Unvergesslich bleibt der Augenblick des Auffindens des schwer verletzten Judmaier. „Als er uns sah, hat er all seinen Emotionen freien Lauf gelassen“, sagt Spitzenstätter. „Er schrie, schimpfte und mahnte uns, ja nichts falsch zu machen. Aber das ist nichts Ungewöhnliches bei jemandem, der zuvor tagelang allein war. Mit Schmerzen, die man sich gar nicht vorstellen kann. Daher hat er auch gleich von allen Seiten Spritzen bekommen.“

Das „Fantastische“ an dieser Rettungsaktion ist für Spitzenstätter, dass Judmaier „heute, 47 Jahre danach, noch lebt und sich bester Gesundheit erfreut. Er wurde nicht einfach nur gerettet, er hat an diesem Tag ein ganzes Leben gewonnen. Und das ist das, was uns bis heute immer wieder zusammenbringt.“

Auf einen Blick

Filmfest.
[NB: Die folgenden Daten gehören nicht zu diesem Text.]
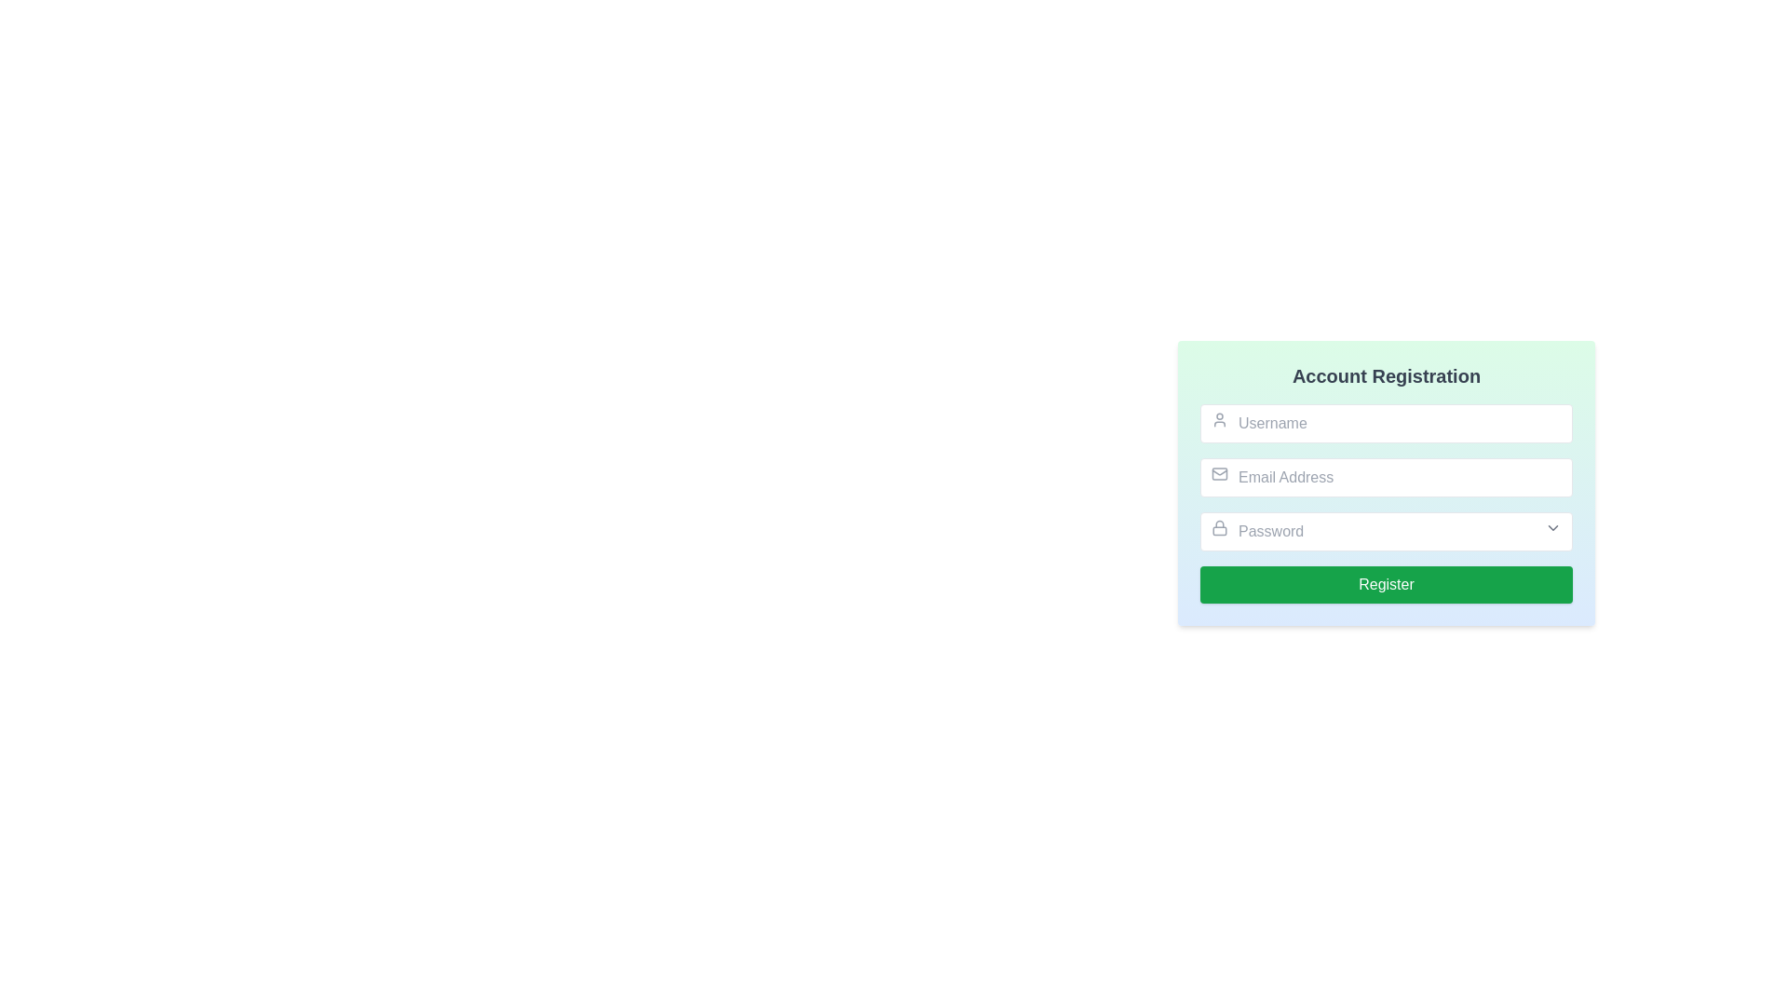 This screenshot has width=1788, height=1006. I want to click on the rectangular SVG shape that represents the body of the envelope icon located to the left of the 'Email Address' input field, so click(1220, 473).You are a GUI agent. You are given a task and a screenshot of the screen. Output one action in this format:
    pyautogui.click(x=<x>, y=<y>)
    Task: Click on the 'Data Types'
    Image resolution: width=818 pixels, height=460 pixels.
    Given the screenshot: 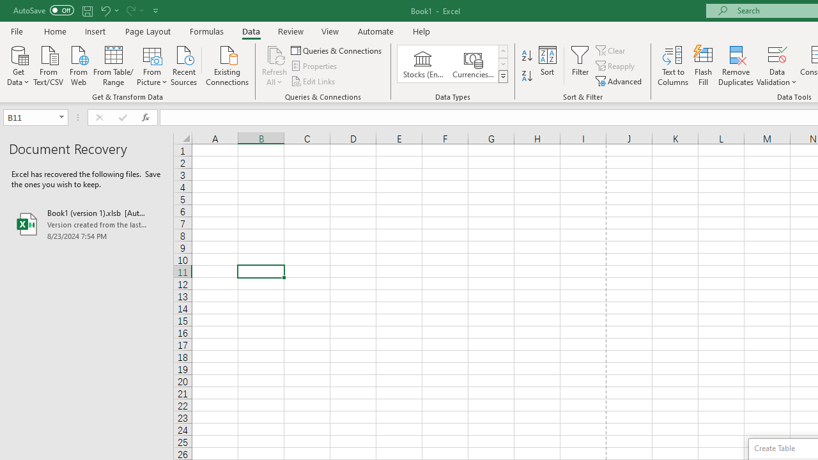 What is the action you would take?
    pyautogui.click(x=502, y=77)
    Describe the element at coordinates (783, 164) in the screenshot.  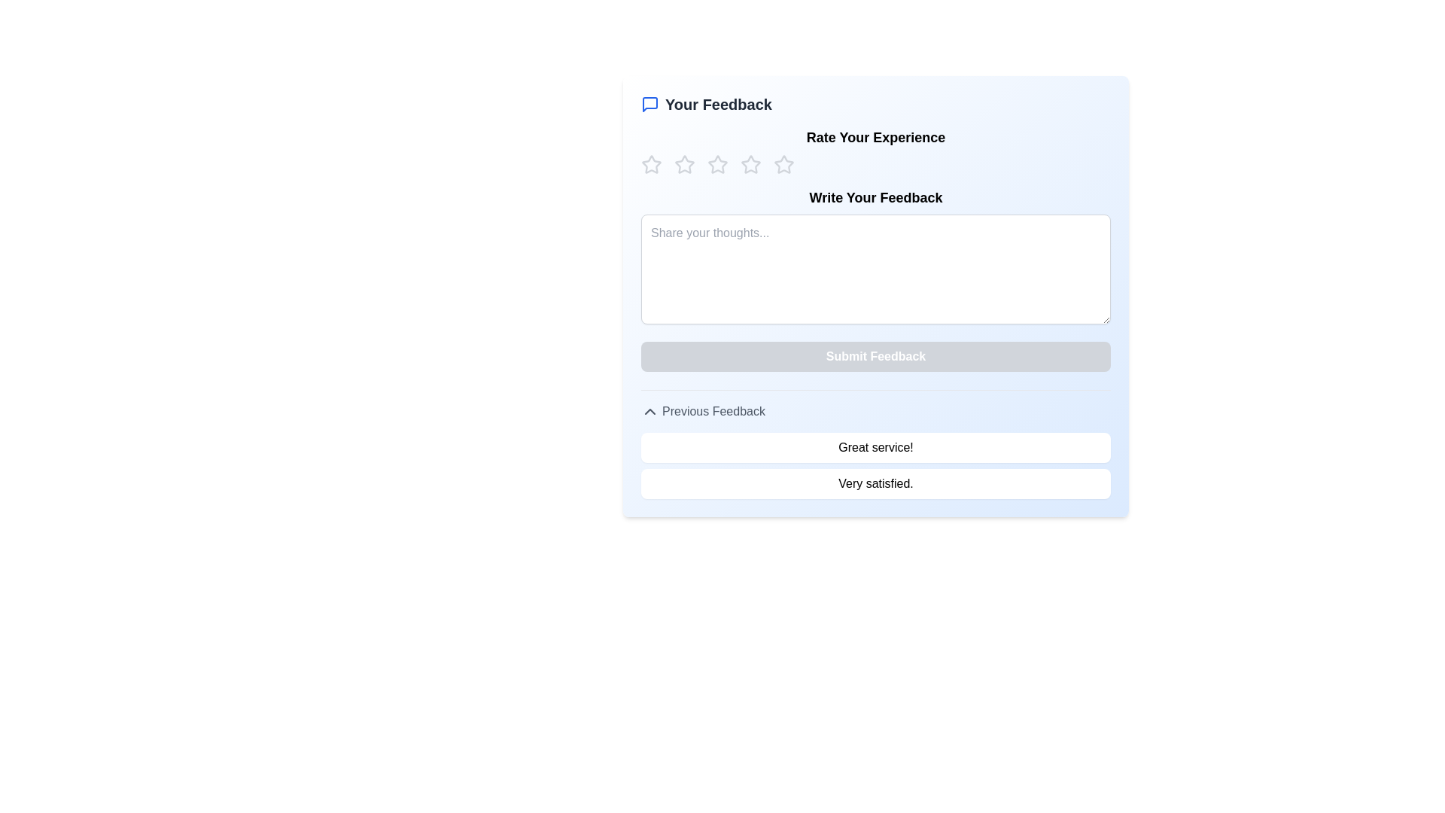
I see `the fourth star icon from the left in the 'Rate Your Experience' section` at that location. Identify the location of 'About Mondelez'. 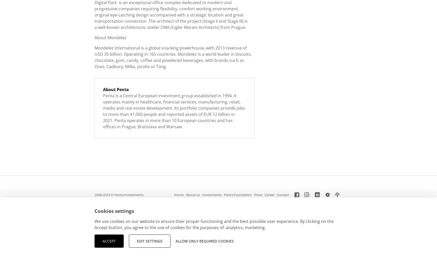
(110, 38).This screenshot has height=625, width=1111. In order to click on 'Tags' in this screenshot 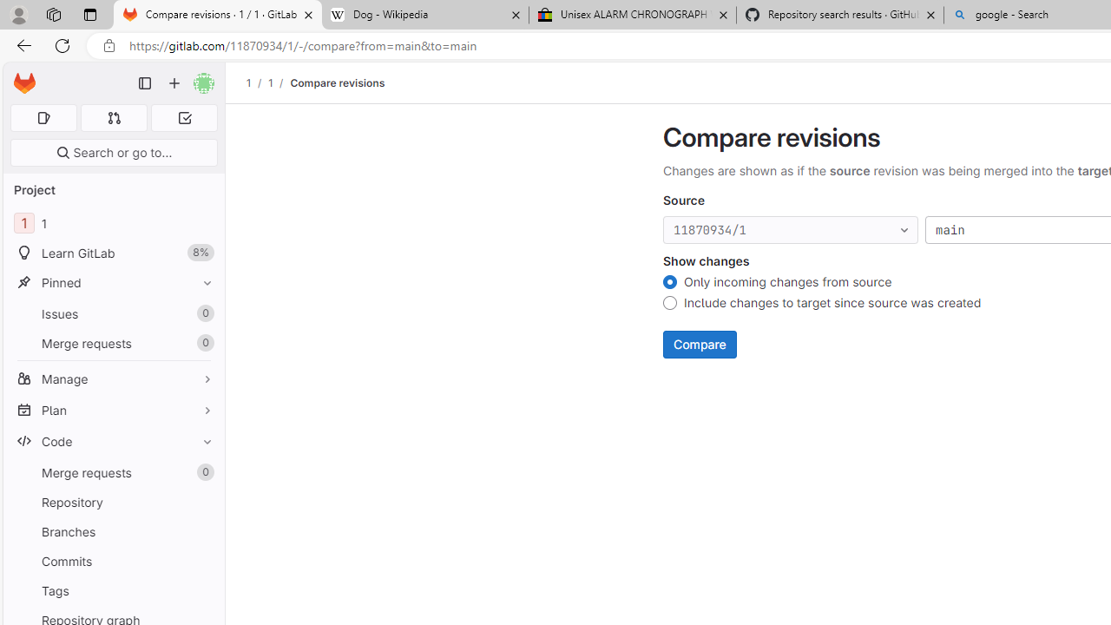, I will do `click(113, 589)`.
Mit 23 Berg- und Outdoorfilmen auf der Leinwand und Extremsportlern auf der Bühne wartet von 23. bis 26. August das Filmfest St. Anton auf. Zur Eröffnung lassen sich ausschließlich Sportlerinnen feiern. Darunter die aktuelle Freeride-Weltmeisterin Lorraine Huber, Bergsteigerin Tamara Lunger und Boulderin Anna Stöhr – allen sind Filme gewidmet. Am Samstag wird Reinhold Messners Regiedebüt „Still Alive“ über einen Rettungseinsatz in Afrika 1970 gezeigt. Alle noch lebenden Teilnehmer der damaligen Rettungsmannschaft haben sich angekündigt.